Write out, word for word, every line from the one where "Click the settings gear icon in sidebar" occurs to the final line of the entries, and nothing beyond them.

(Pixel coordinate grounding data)
***
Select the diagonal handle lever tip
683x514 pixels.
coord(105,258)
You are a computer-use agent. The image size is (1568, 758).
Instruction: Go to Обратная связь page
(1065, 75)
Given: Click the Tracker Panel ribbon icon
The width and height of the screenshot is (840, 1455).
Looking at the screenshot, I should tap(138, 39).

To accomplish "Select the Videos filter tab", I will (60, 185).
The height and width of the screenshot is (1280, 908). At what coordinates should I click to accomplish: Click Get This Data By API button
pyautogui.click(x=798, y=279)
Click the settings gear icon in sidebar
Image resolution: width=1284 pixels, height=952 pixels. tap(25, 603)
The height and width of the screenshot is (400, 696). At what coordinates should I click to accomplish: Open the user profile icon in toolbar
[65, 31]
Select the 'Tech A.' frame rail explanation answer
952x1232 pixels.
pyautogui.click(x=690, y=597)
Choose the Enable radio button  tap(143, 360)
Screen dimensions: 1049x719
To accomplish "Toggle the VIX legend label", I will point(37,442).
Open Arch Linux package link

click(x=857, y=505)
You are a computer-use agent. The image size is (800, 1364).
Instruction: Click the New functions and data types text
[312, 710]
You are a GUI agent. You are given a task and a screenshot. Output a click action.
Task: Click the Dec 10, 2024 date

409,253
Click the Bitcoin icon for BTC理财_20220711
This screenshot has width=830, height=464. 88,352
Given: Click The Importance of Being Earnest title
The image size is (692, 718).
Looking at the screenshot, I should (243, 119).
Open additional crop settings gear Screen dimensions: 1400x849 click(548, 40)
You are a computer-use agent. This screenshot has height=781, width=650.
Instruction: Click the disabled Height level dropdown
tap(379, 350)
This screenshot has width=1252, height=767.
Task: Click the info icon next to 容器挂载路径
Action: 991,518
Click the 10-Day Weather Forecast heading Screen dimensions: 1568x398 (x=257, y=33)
***
Finished exercise >>
Click the settings gear icon in sidebar
Image resolution: width=1284 pixels, height=952 pixels. tap(25, 603)
The height and width of the screenshot is (400, 696). At what coordinates should I click to accomplish: Open the user profile icon in toolbar
[65, 31]
Select the 'Tech A.' frame rail explanation answer
952x1232 pixels.
pyautogui.click(x=690, y=597)
Choose the Enable radio button  tap(143, 360)
Screen dimensions: 1049x719
To accomplish "Toggle the VIX legend label", I will point(37,442).
Open Arch Linux package link

click(x=857, y=505)
You are a computer-use agent. The image size is (800, 1364).
Instruction: Click the New functions and data types text
[312, 710]
You are a GUI agent. You are given a task and a screenshot. Output a click action.
Task: Click the Dec 10, 2024 date

409,253
Click the Bitcoin icon for BTC理财_20220711
This screenshot has width=830, height=464. 88,352
Given: Click The Importance of Being Earnest title
The image size is (692, 718).
Looking at the screenshot, I should (243, 119).
Open additional crop settings gear Screen dimensions: 1400x849 click(548, 40)
You are a computer-use agent. This screenshot has height=781, width=650.
Instruction: Click the disabled Height level dropdown
tap(379, 350)
This screenshot has width=1252, height=767.
Task: Click the info icon next to 容器挂载路径
Action: 991,518
Click the 10-Day Weather Forecast heading Screen dimensions: 1568x398 (x=257, y=33)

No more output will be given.